PAGE EXTRACT:
Re: [clue] I-D Action: draft-ietf-clue-telepresence-requirements-04.txt

On 7/18/13 9:23 PM, Christian Groves wrote:
> Hello Paul,
>
> There was a bounding attribute "the scene area" which was removed. As I
> mentioned at the time the idea was to give an indication of how the
> capture areas were located in the room.

Yeah. But it wasn't sufficient to say much useful for the question I am 
asking below. So it probably made sense to remove it.

More below.

> With regards to audio I think we need to revisit that with respect to
> the spatial attributes.
>
> Regards, Christian
>
> On 19/07/2013 12:42 AM, Paul Kyzivat wrote:
>> Christian,
>>
>> You raise a point that has bothered me for some time:

Note: this point wasn't raised to Christian. It is really addressed to 
all the telepresence experts.

>> We describe the spatial attributes of a capture by point of capture
>> and area of capture (a quadrilateral). Implicitly this describes an
>> unbounded pyramid. In reality, it is bounded by the geometry of the
>> room and the stuff in it, but we don't have that info. This pyramid
>> may be meaningful in some sense for video, though we lack other
>> information such as depth of field. But as John replied, I guess it
>> means very little for audio.

DATA SECTION:

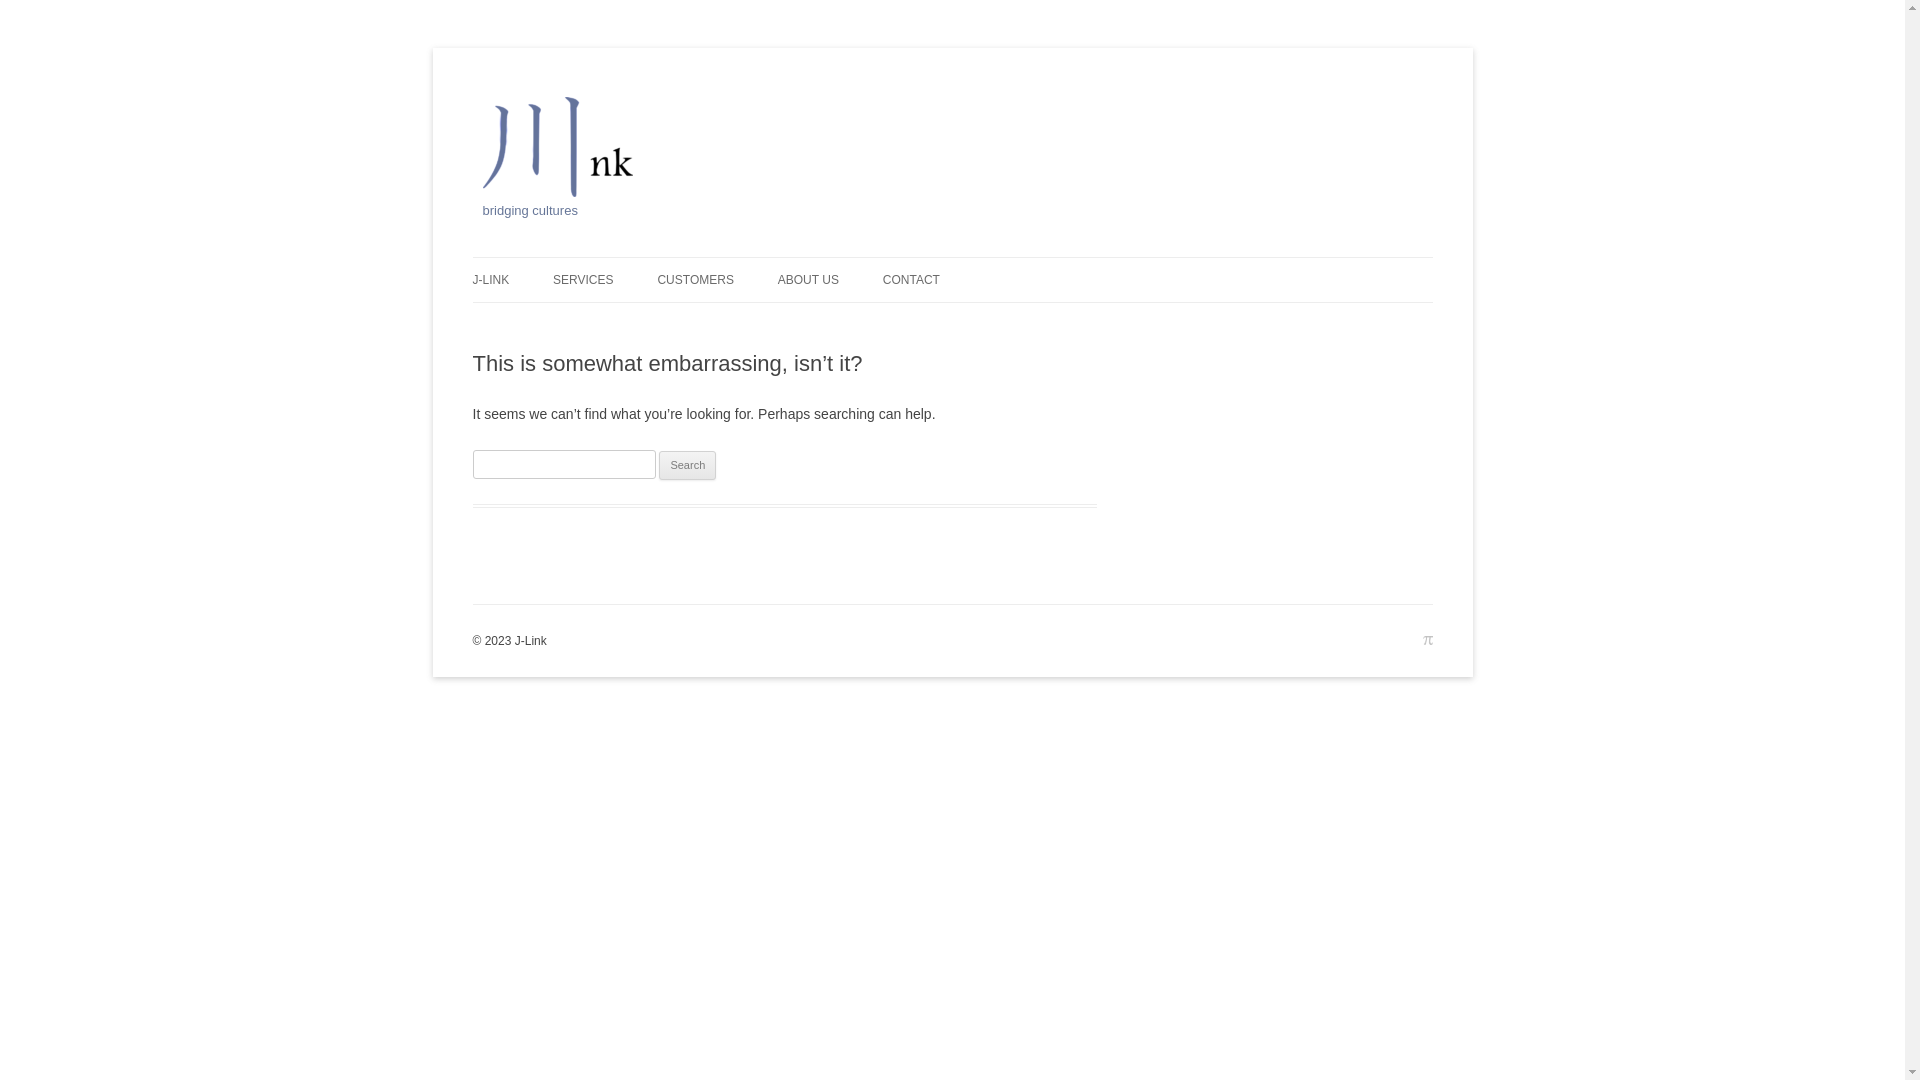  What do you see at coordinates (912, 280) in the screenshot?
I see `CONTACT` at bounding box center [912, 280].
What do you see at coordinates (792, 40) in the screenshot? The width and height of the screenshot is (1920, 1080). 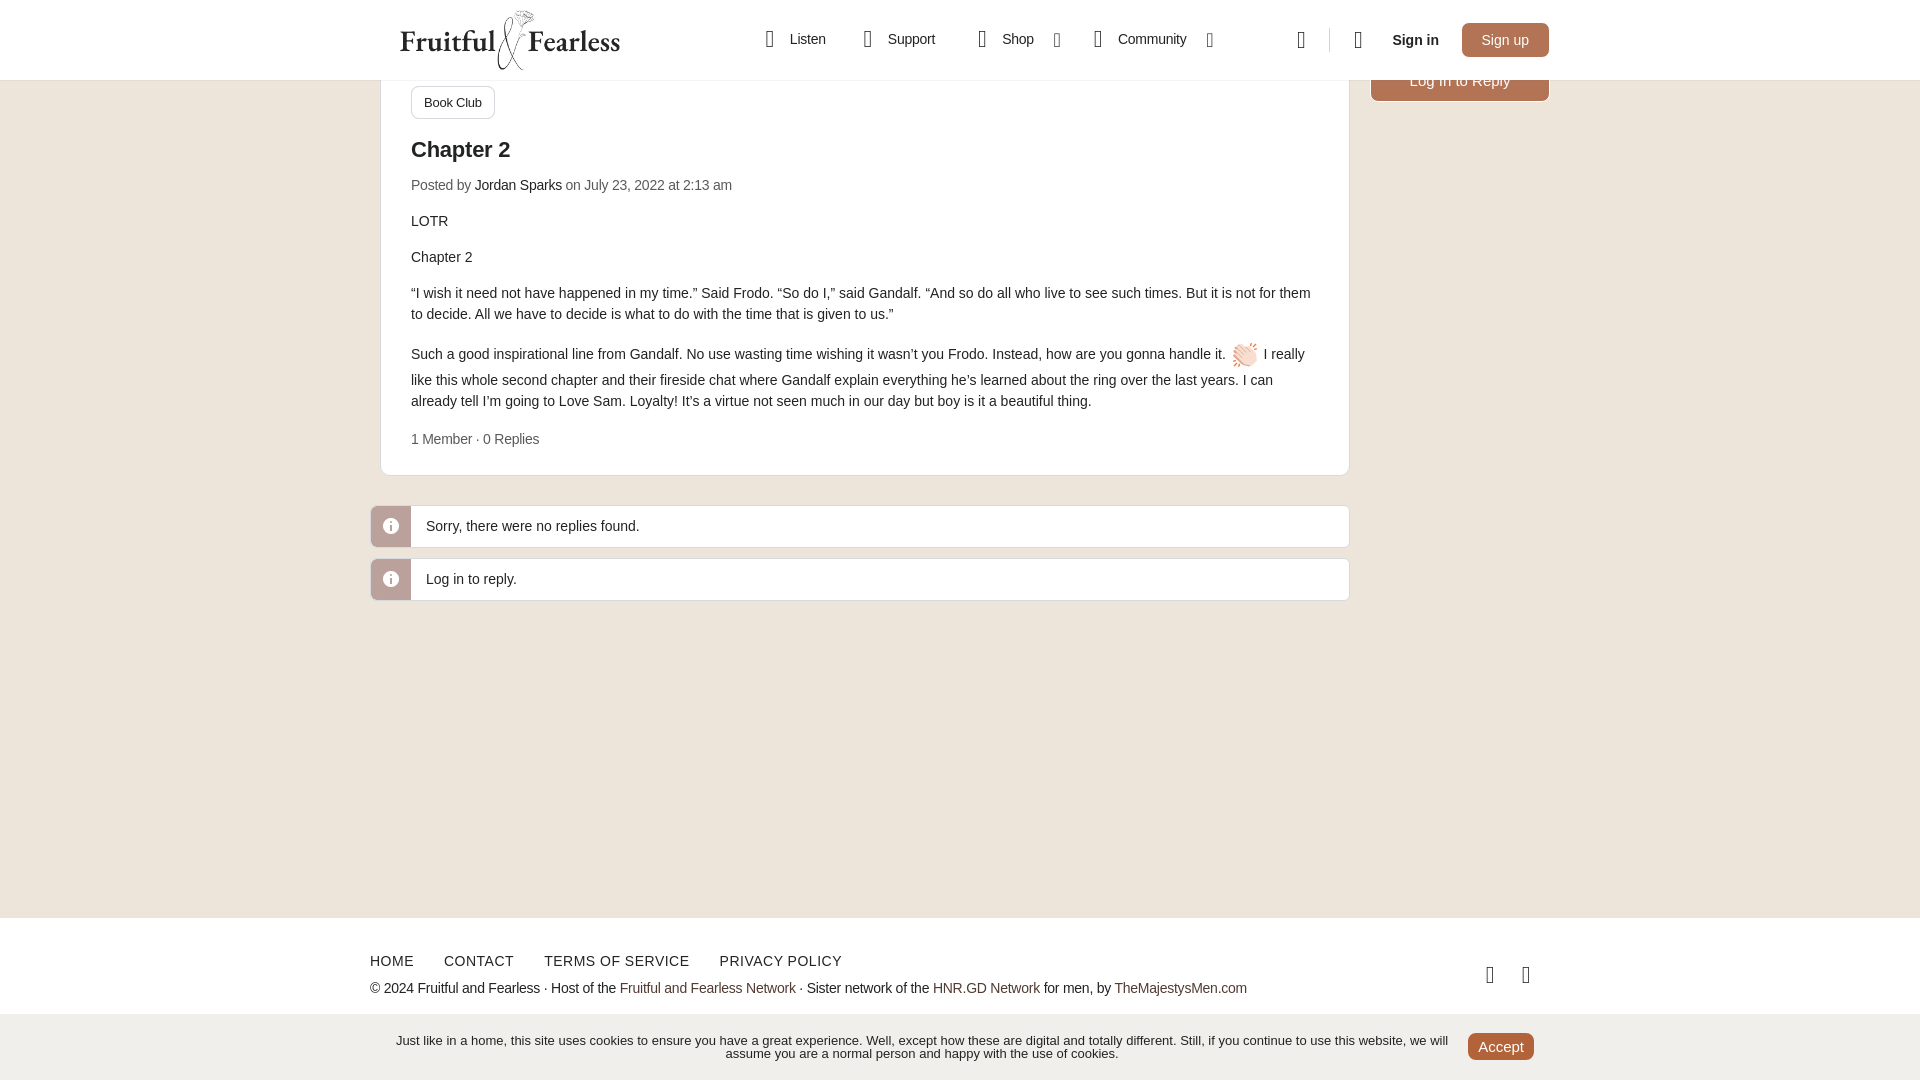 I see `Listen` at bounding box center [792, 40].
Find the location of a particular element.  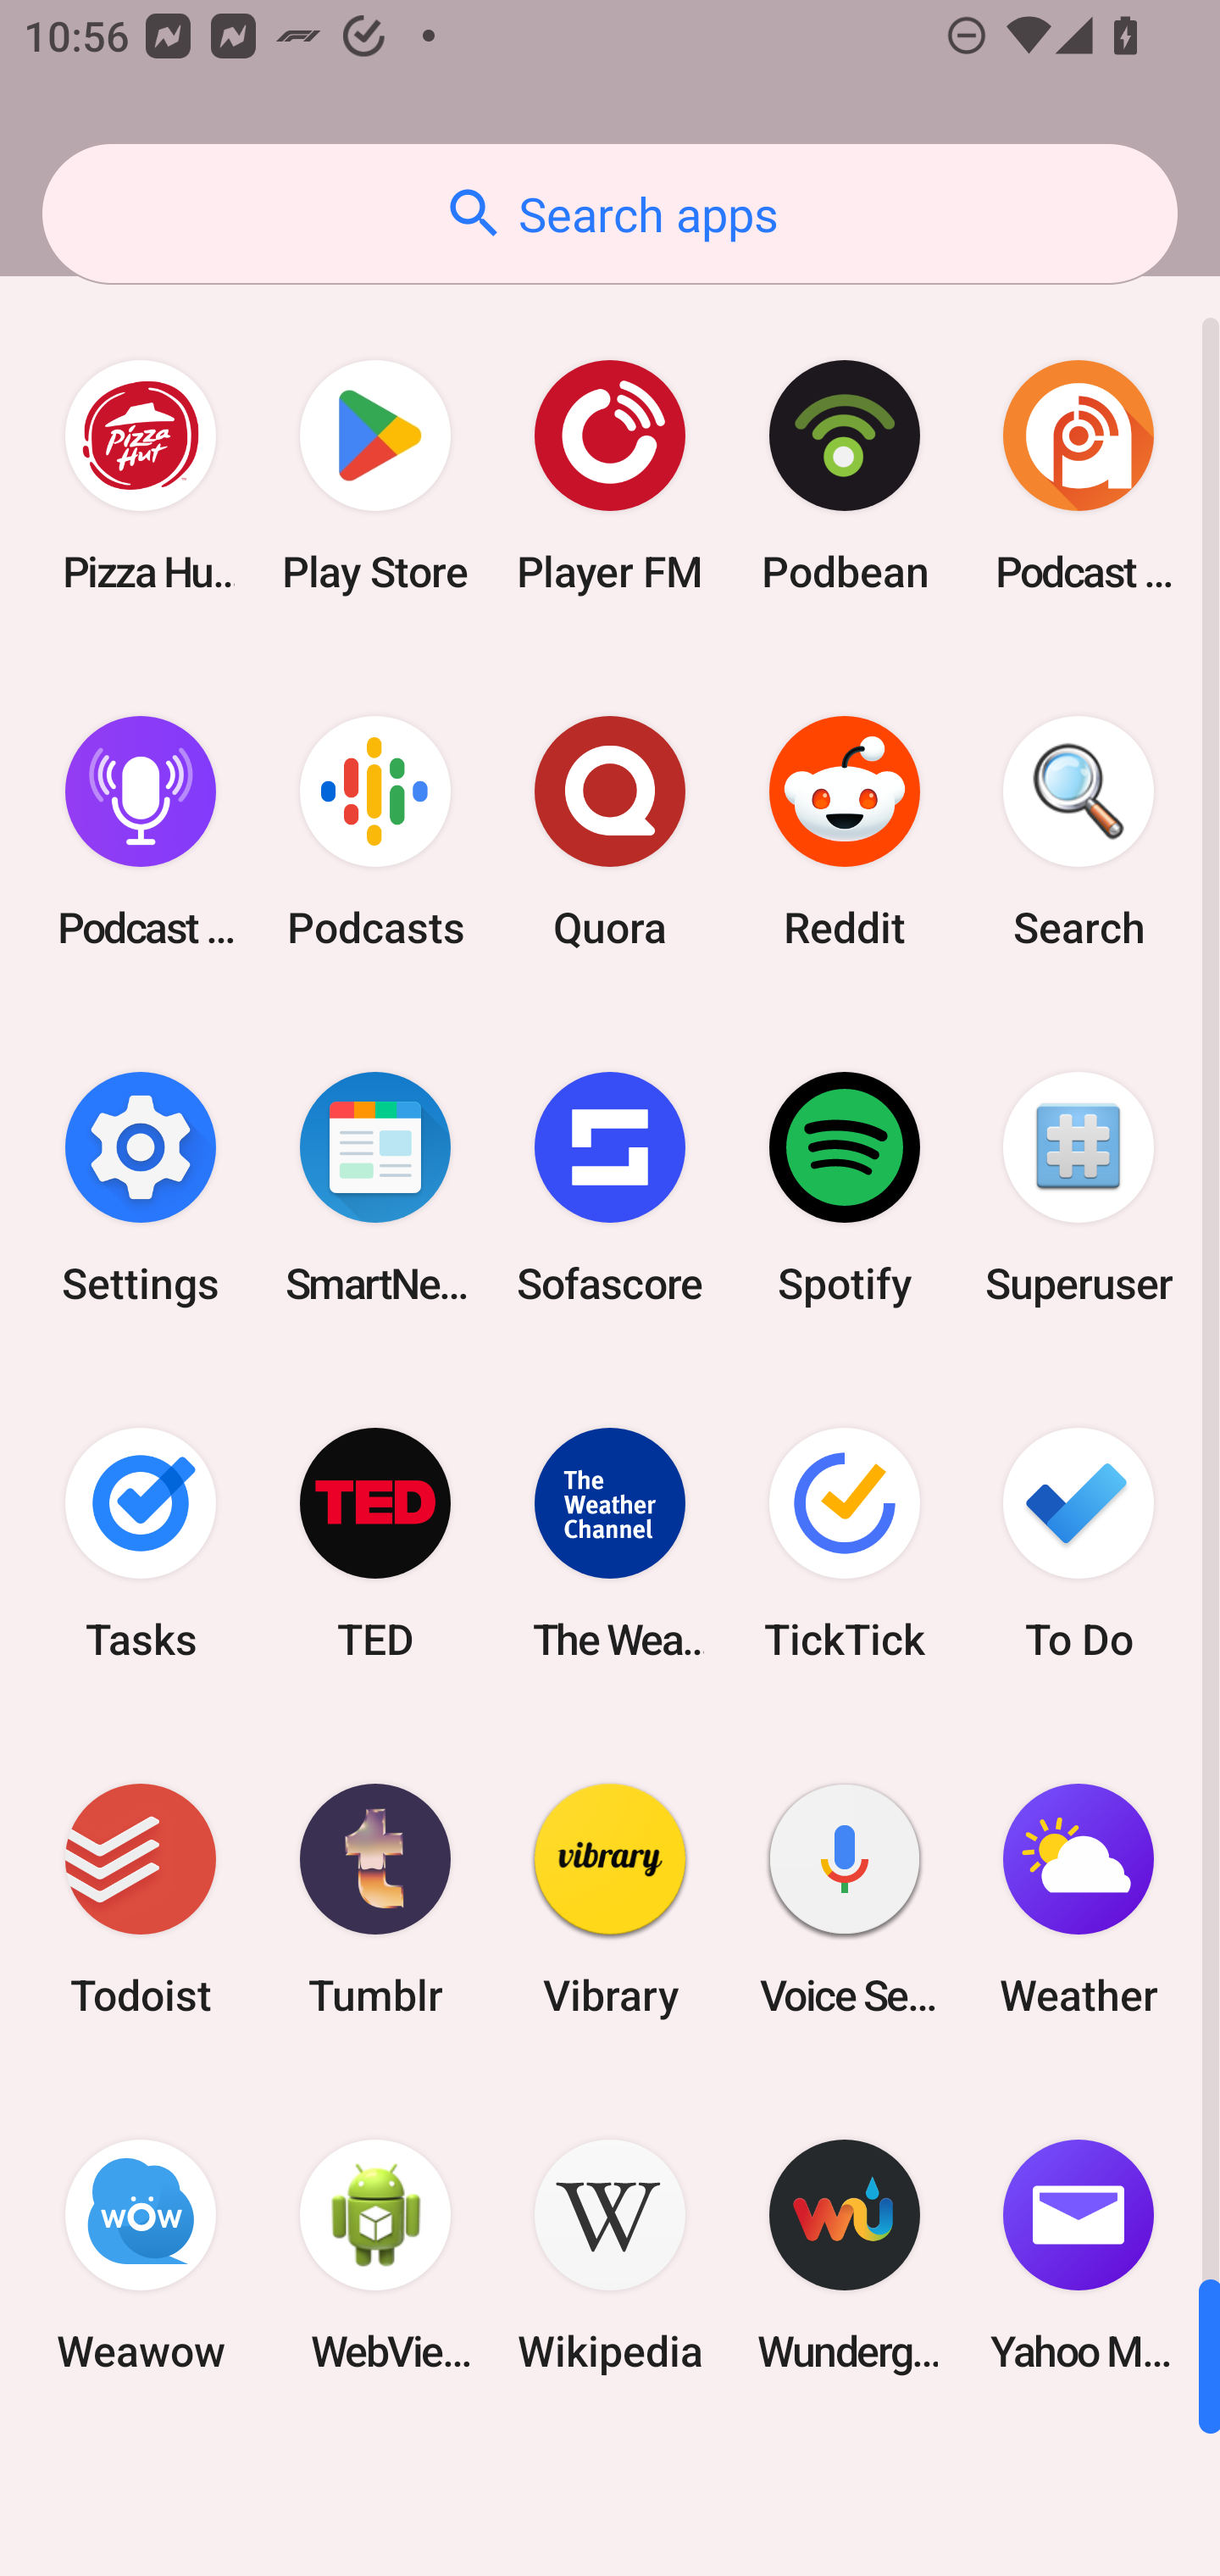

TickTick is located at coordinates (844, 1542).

PROBLEMS TO WORK ON:
**A.** Transcribe the CLUE telepresence thread, starting with "Note: this point" and going on through "little for audio.".
**B.** Carry on writing the CLUE telepresence thread from the point where it stops.

FINAL ANSWERS:
**A.**
Note: this point wasn't raised to Christian. It is really addressed to 
all the telepresence experts.

>> We describe the spatial attributes of a capture by point of capture
>> and area of capture (a quadrilateral). Implicitly this describes an
>> unbounded pyramid. In reality, it is bounded by the geometry of the
>> room and the stuff in it, but we don't have that info. This pyramid
>> may be meaningful in some sense for video, though we lack other
>> information such as depth of field. But as John replied, I guess it
>> means very little for audio.

**B.**
So I think the following is still an important question to answer:

>> The fundamental question is: does this provide sufficient information
>> for the consumer to properly adapt the received media to his available
>> equipment? I don't know the answer to that, but I suspect that it will
>> allow some approximation, but probably not enough to do the best
>> possible job. Is there more that we ought to be providing to help with
>> that job? Or does doing more provide diminishing returns?

I don't have any specific requirement of offer to address it.
I just ask everybody with knowledge of a real telepresence 
implementation: Will you be able to do a satisfactory job of this from 
an arbitrary received advertisement? (Without making further assumptions 
about constraints on the advertiser.)

If the answer is NO, then we should ask what we would need to fix that.
I don't think this calls for any change in requirements, because what I 
am asking is what is called for in requirements #1,2.

	Thanks,
	Paul

>>     Thanks,
>>     Paul
>>
>> On 7/17/13 11:01 PM, Christian Groves wrote:
>>> Hello Mary,
>>>
>>> I did a review of the requirements and Appendix to see if they are met.
>>> My comments are below. Sorry for the length of the email but I figured
>>> it would be easier for people to read my comment [CNG] along with the
>>> requirement.
>>>
>>> REQMT-1:The solution MUST support a description of the spatial
>>>
>>> arrangement of source video images sent in video streams
>>>
>>> which enables a satisfactory reproduction at the receiver
>>>
>>> of the original scene.This applies to each site in a
>>>
>>> point to point or a multipoint meeting and refers to the
>>>
>>> spatial ordering within a site, not to the ordering of
>>>
>>> images between sites.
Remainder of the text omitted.